Na rede, a investigação deve correlacionar conexões para pan.tenire[.]com com DNS, proxy corporativo, EDR e registros de firewall. O indicador deve ser tratado como exemplo defangado e não como lista completa de infraestrutura. O melhor resultado defensivo vem de combinar indicadores pontuais com comportamento: requisições de implantação anômalas, download de binário Linux, execução por processo de serviço, remoção rápida de artefato e tráfego compatível com encaminhamento. Essa combinação reduz dependência de um único domínio, que pode mudar rapidamente em operações de botnet.

  • Requisições HTTP que criam aplicações ou tarefas em Hadoop com ações embutidas de download e execução.
  • Processos de serviço iniciando binários ELF recém-gravados em diretórios temporários ou de trabalho.
  • Alterações de permissão amplas seguidas por execução e exclusão do mesmo arquivo.
  • Consultas DNS ou conexões para pan.tenire[.]com e destinos relacionados em janelas próximas à criação de aplicações.
  • Tráfego de saída com padrão de proxy SOCKS em hosts que não têm função legítima de encaminhamento.
Mitigação

A contenção imediata deve isolar instâncias Hadoop expostas, preservar evidências voláteis e interromper tráfego de saída suspeito antes de desligar hosts sem coleta mínima. Como o binário pode ser removido após a execução, memória, árvore de processos, conexões ativas, histórico de DNS, logs do serviço e artefatos temporários são mais importantes do que uma busca simples por arquivo em disco. Hosts com sinais de proxy ou execução do agente devem ser retirados de balanceadores, segmentados em rede de quarentena e avaliados quanto a tarefas criadas, usuários envolvidos e conexões externas estabelecidas durante a janela do evento.

A correção estrutural envolve remover a exposição direta de serviços de computação e dados, aplicar autenticação forte, limitar origens autorizadas e bloquear execução de tarefas administrativas a partir de redes não confiáveis. Regras de saída devem impedir que processos de serviço baixem binários de destinos arbitrários, e controles de aplicação devem restringir execução de arquivos recém-baixados. Em nuvem, revise grupos de segurança, listas de controle de acesso, políticas de identidade e permissões de contas de serviço associadas ao nó. O objetivo é impedir que uma falha de configuração em uma interface administrativa se converta automaticamente em execução de malware.

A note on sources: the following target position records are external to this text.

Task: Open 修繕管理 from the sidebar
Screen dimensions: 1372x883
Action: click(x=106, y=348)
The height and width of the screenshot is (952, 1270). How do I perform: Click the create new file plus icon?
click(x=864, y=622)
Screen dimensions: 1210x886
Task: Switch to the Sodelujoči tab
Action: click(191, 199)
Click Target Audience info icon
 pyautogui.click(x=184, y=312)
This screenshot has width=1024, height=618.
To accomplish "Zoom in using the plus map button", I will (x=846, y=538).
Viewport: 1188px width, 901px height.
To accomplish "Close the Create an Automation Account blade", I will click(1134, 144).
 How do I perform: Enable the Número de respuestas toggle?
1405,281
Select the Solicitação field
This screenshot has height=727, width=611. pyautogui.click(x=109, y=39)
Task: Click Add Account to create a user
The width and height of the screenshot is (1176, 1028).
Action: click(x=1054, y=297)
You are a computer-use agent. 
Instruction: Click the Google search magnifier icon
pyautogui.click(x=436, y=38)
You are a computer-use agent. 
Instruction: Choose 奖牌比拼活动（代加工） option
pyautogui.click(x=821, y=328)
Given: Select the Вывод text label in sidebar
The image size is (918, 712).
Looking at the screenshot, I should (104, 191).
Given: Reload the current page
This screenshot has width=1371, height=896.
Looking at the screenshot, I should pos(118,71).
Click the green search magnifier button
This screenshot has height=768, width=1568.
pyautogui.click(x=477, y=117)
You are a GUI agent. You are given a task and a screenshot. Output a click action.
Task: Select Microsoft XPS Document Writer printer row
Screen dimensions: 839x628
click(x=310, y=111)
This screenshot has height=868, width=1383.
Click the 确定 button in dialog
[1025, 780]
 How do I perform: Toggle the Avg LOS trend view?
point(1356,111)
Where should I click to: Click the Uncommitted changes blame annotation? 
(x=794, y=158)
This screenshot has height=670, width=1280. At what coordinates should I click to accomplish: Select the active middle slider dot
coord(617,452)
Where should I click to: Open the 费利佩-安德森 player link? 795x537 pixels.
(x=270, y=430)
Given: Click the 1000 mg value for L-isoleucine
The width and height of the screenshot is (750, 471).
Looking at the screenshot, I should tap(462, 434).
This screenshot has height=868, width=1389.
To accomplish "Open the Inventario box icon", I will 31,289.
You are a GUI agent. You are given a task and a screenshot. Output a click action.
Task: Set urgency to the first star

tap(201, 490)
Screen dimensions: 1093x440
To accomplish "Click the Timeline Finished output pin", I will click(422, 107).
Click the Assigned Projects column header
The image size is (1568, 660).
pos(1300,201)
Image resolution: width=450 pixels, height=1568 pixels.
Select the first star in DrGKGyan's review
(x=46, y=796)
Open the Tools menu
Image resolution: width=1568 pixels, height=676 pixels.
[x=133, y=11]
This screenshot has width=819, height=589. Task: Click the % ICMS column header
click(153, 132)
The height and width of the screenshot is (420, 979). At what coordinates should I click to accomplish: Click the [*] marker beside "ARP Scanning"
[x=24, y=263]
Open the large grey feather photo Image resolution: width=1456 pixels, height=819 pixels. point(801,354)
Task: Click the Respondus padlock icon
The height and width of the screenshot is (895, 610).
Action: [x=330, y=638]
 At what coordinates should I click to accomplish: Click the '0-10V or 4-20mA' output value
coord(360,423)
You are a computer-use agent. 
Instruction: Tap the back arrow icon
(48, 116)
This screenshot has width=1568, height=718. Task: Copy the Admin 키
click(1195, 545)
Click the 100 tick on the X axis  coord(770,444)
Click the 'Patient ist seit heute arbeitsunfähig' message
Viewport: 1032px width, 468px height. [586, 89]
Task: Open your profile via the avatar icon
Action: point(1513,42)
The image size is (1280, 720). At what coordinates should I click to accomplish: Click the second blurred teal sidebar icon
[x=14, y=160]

Depois da contenção, valide se houve apenas execução do agente ou se outras capacidades do Chaos foram acionadas, como mineração, DDoS, carregamento de módulos adicionais ou uso do host como proxy. O contexto técnico não confirma exfiltração de dados nem movimentação lateral para este caso, então a investigação deve procurar evidências antes de ampliar conclusões. A rotação de credenciais deve ser priorizada quando houver indício de acesso a segredos locais, variáveis de ambiente, metadados de nuvem ou chaves de serviço, mas não deve substituir a revisão da exposição inicial. A medida mais efetiva é impedir que o serviço aceite criação remota de aplicações por origens não autorizadas.

  • Remover acesso público a interfaces Hadoop e restringir administração a redes autorizadas.
  • Revisar logs de criação de aplicações, execução de tarefas e usuários de serviço durante a janela suspeita.
  • Bloquear downloads e execução de binários externos por processos de serviço sem justificativa operacional.
  • Procurar sinais de proxy SOCKS, mineração e tráfego DDoS antes de retornar o host à produção.
  • Reforçar segmentação, autenticação, políticas de saída e monitoramento de processos em cargas de trabalho de nuvem.